--- start of Passage given ---
Halbig v. Sebelius Explained: the Right’s Latest, Craziest Attempt to Kill the Affordable Care Act in the Courts
On Tuesday, March 25, the United States Court of Appeals for the D.C. Circuit will hear oral argument in a case called Halbig v. Sebelius.
If you are not a regular consumer of conservative media, you’ve probably never heard of this case or its sister cases.
If you are, then you’ll know them as the cases that could ”cripple” (National Review), “blow to smithereens” (George Will), “effectively defund” (Forbes), “knock out” (Dick Morris), or “drive a stake through the heart of” (Cato) the Affordable Care Act.
Simply put, Halbig is a last-ditch attack on the ACA’s premium assistance tax credits—a central provision of the law designed to make health insurance affordable. This new challenge – raised in four different cases around the country – has been brought by the same team that brought NFIB v. Sebelius, the attack on the ACA that the Supreme Court largely rejected in 2012. That first attack was strategically savvy but a legal loser, and this second challenge is even flimsier. Two federal judges have already ruled on the legal claim being made in this latest challenge, and both have rejected it as “implausible” and “unambiguously” contrary to the law.
So why bother giving it any attention?
Because one day, it could wind up in the Supreme Court, just like the first one did. That’s undoubtedly the goal of the ACA’s opponents, who will again pitch their arguments to the five conservative Justices, hoping for a different outcome this time. That’s why the ACA’s opponents are already hard at work to create a media environment that will make such an outcome seem legally credible. And that’s also why it’s critical that the media, the public, and anyone with an interest in the fate of the ACA start paying attention to these cases and what the people who have brought them are trying to do.
--- end of Passage given ---
--- start of Data excerpts ---
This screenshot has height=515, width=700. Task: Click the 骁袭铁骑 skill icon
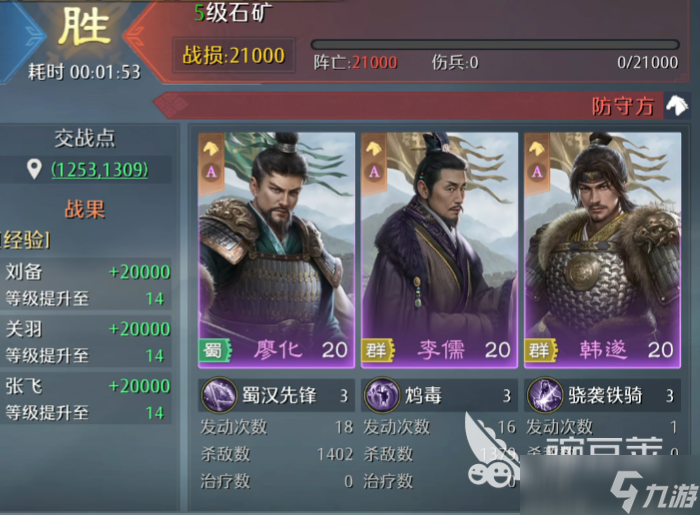(545, 395)
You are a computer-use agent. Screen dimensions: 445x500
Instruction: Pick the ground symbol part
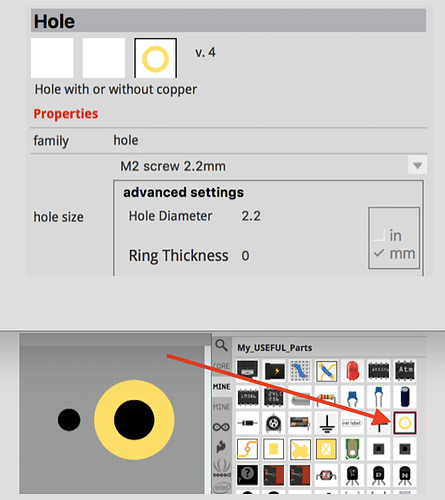click(327, 423)
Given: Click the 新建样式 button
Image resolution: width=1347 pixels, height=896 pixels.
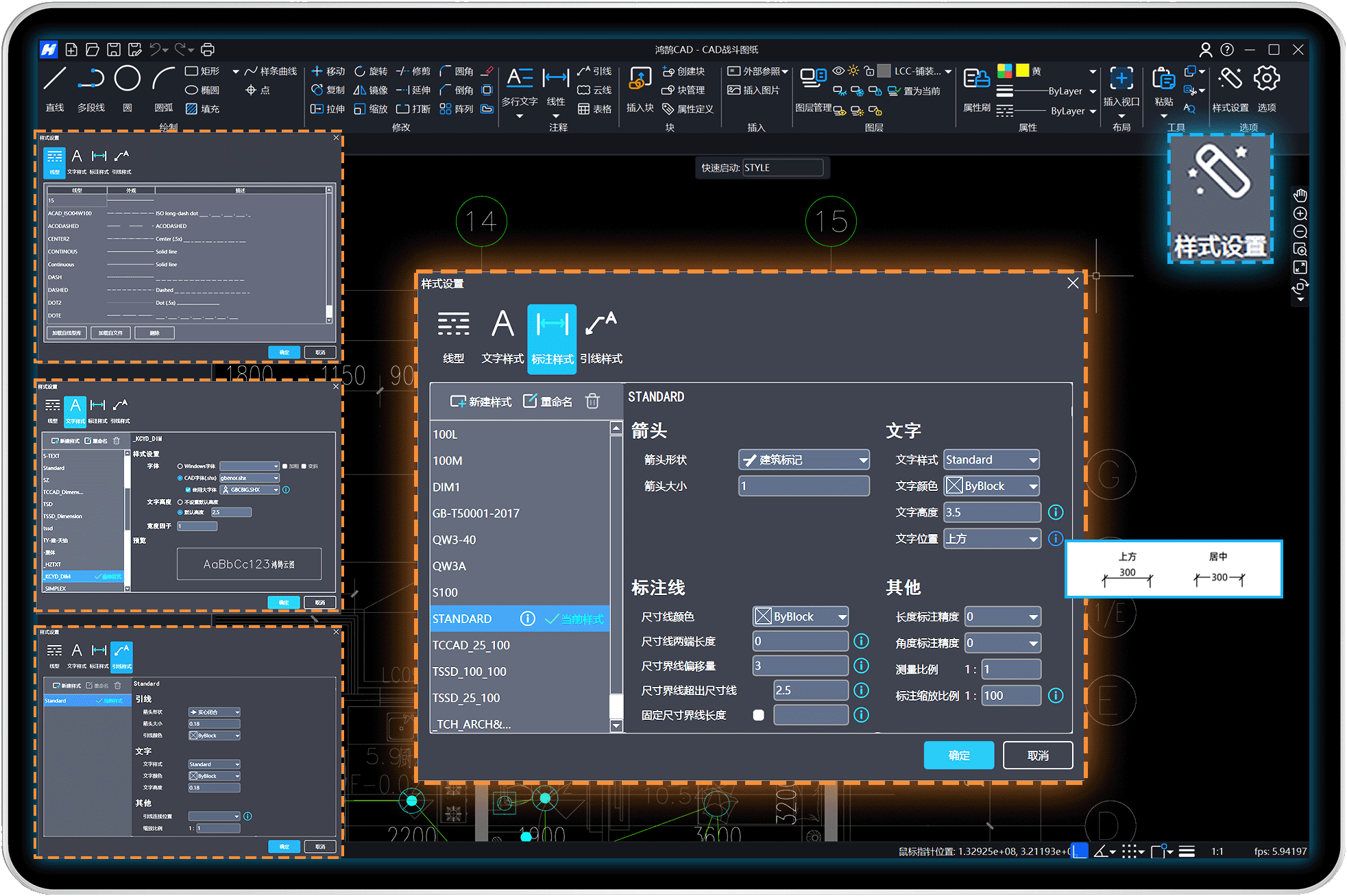Looking at the screenshot, I should click(x=481, y=402).
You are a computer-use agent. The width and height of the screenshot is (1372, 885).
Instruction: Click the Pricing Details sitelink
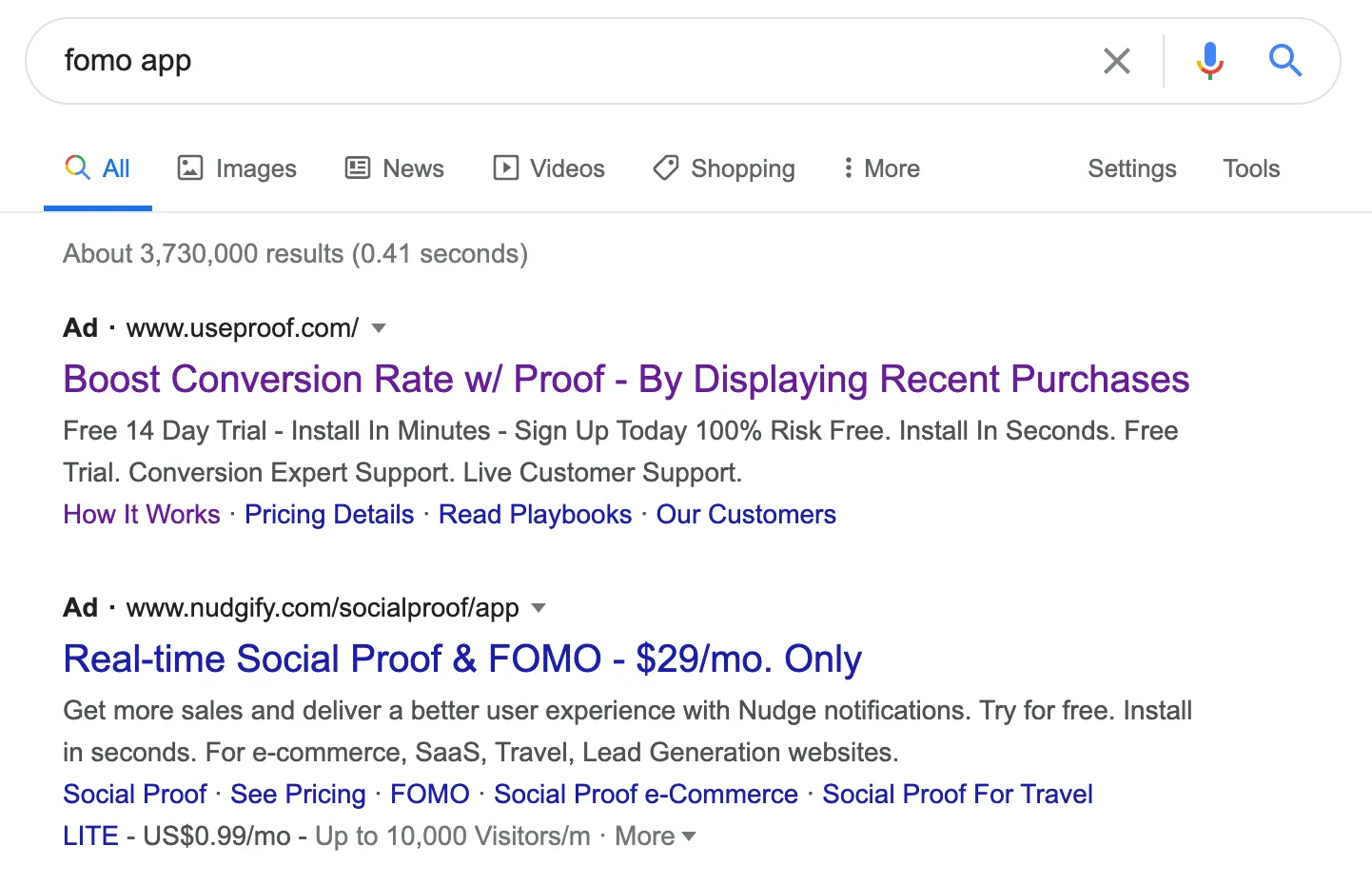click(x=329, y=514)
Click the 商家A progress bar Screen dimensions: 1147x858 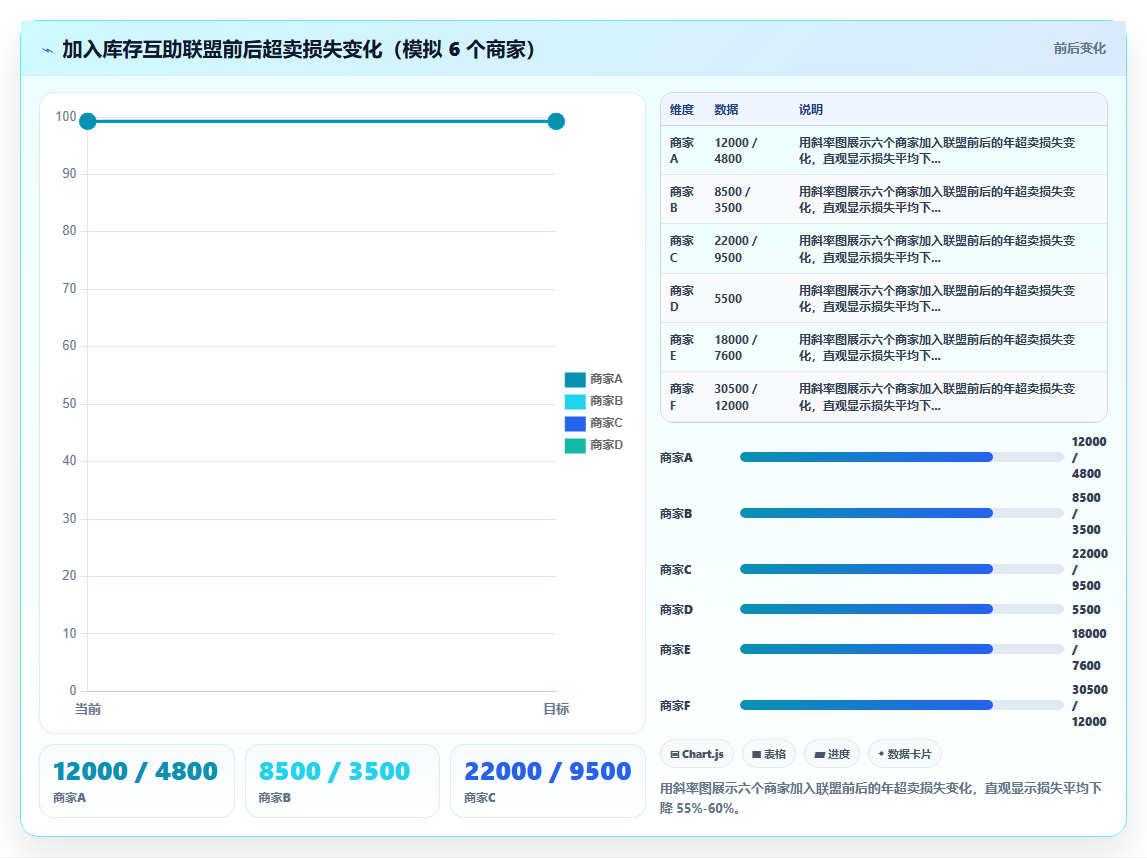(901, 457)
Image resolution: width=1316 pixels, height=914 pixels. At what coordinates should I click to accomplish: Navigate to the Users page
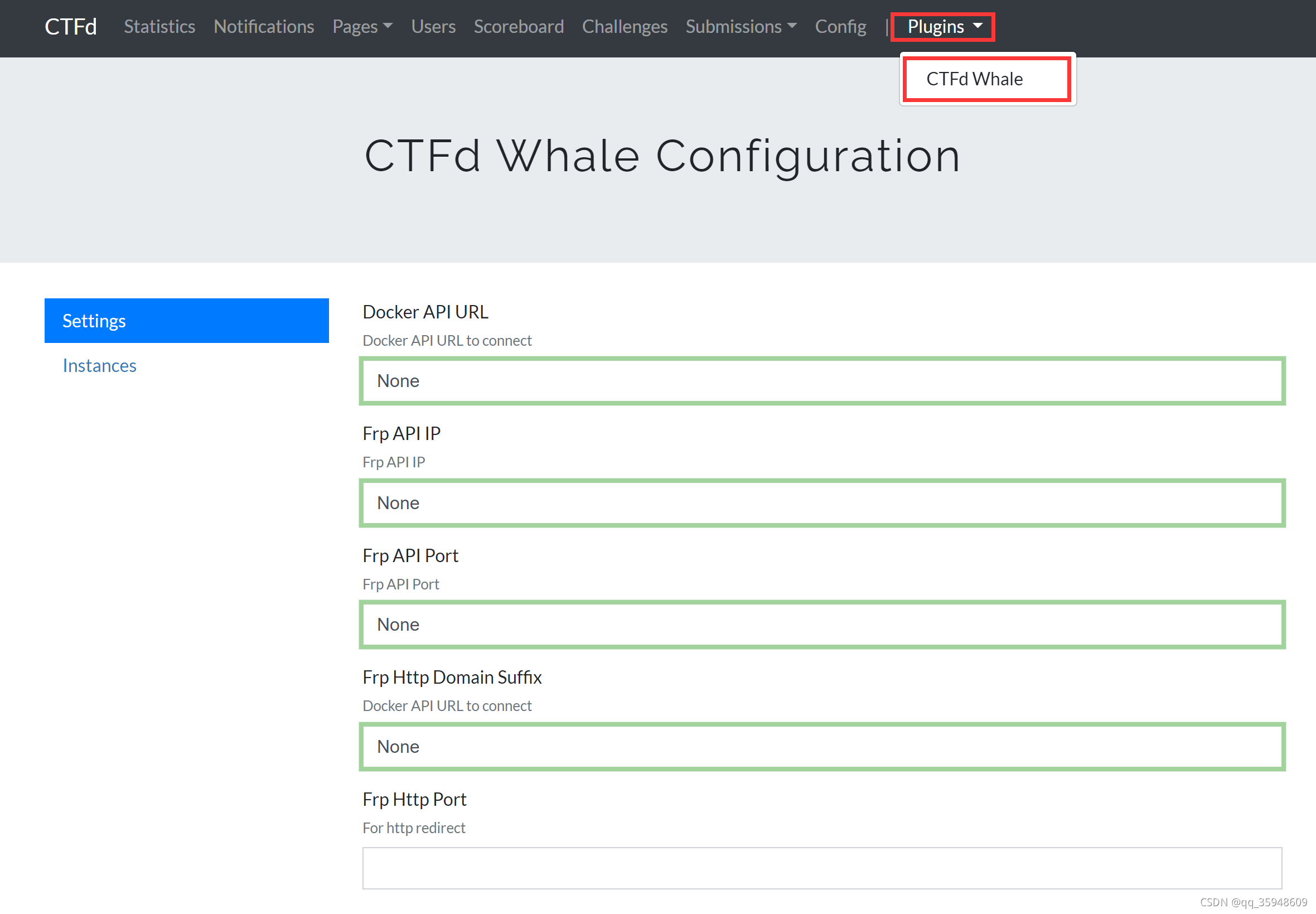[433, 26]
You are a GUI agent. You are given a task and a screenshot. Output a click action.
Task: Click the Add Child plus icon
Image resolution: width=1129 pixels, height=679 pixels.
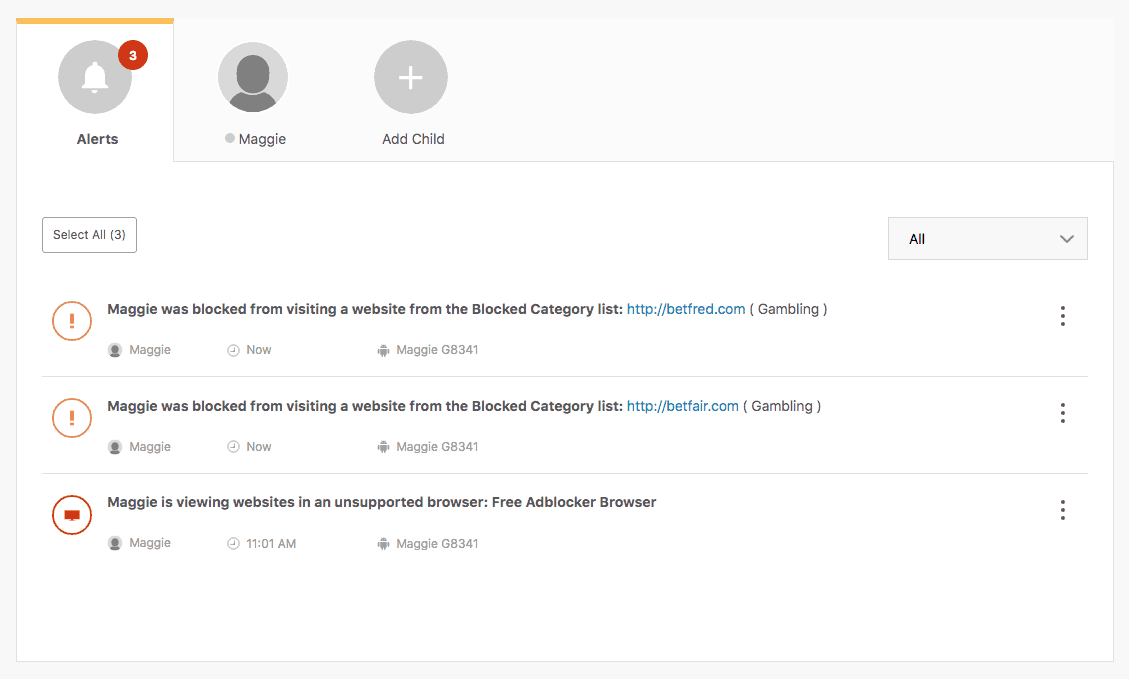(411, 78)
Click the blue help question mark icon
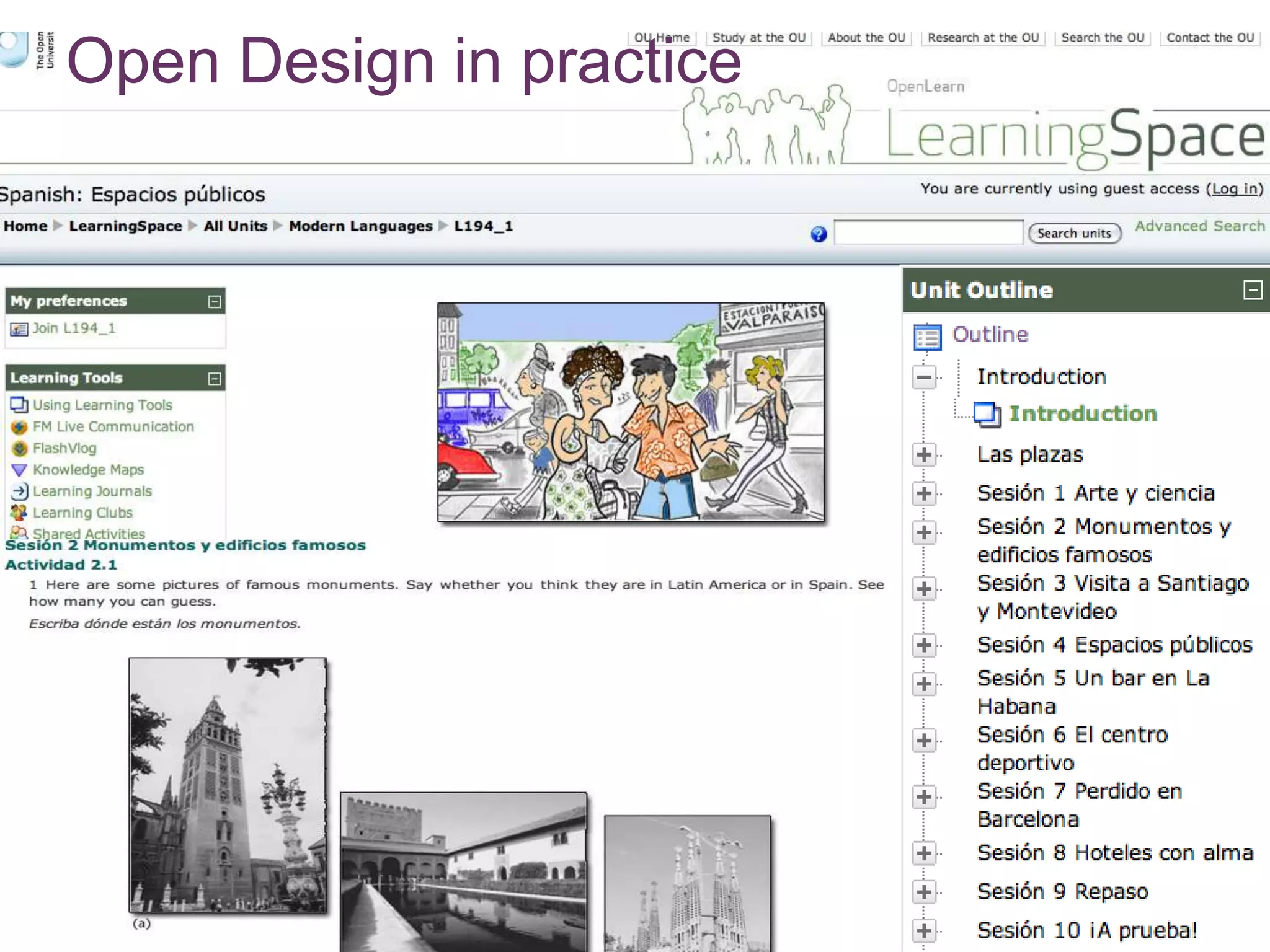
--- end of Data excerpts ---
To be done =
**a.** Could you swap "Tuesday" for "Wednesday" and give the Halbig v. Sebelius passage from "Halbig v. Sebelius Explained: the" to "its sister cases."?
**b.** Would you extend the Halbig v. Sebelius passage past its last sentence?
You won't need the items.

Responses by task =
**a.**
Halbig v. Sebelius Explained: the Right’s Latest, Craziest Attempt to Kill the Affordable Care Act in the Courts
On Wednesday, March 25, the United States Court of Appeals for the D.C. Circuit will hear oral argument in a case called Halbig v. Sebelius.
If you are not a regular consumer of conservative media, you’ve probably never heard of this case or its sister cases.

**b.**
What is Halbig v. Sebelius?
Halbig v. Sebelius is a lawsuit brought against the Affordable Care Act by a group of conservative and libertarian opponents of the law. These opponents have claimed that, due to the way in which the law is worded, the federal government is not actually authorized to help Americans pay for health insurance in the 34 states that decided not to set up their own health insurance exchanges. They have also gone further to argue that the law was deliberately designed this way.
Halbig, as noted, is one of four lawsuits based on the same argument brought in federal courts in Washington, D.C. (Halbig), Virginia (King v. Sebelius), Oklahoma (Pruitt v. Sebelius), and Indiana (Indiana v. IRS). Of the four cases, Halbig is the farthest along. The challengers lost (badly) in the district court in January, and their appeal will now be argued in the D.C. Circuit—one step below the Supreme Court.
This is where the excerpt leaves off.